• WHAT YOU ARE ASKED TO DO:
Copy every line below that contains the word "Simple". Case counts, so match capital and lowercase letters exactly.

• EXERCISE MATERIALS:
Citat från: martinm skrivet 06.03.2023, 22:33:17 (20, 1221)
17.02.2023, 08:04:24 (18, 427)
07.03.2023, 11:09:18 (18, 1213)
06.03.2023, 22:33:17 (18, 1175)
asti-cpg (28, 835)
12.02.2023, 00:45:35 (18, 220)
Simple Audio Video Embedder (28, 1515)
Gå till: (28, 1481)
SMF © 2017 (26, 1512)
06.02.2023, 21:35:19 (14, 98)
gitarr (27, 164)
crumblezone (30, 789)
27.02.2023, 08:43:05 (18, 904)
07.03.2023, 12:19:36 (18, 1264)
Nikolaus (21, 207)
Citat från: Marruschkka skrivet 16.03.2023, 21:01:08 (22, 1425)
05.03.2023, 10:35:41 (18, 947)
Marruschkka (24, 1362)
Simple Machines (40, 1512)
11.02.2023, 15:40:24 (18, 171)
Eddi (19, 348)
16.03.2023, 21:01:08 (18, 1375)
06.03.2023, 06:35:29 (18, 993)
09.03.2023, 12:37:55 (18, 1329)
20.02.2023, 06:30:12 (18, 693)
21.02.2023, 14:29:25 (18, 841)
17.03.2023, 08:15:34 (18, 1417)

• FINAL RESULT:
Simple Audio Video Embedder (28, 1515)
Simple Machines (40, 1512)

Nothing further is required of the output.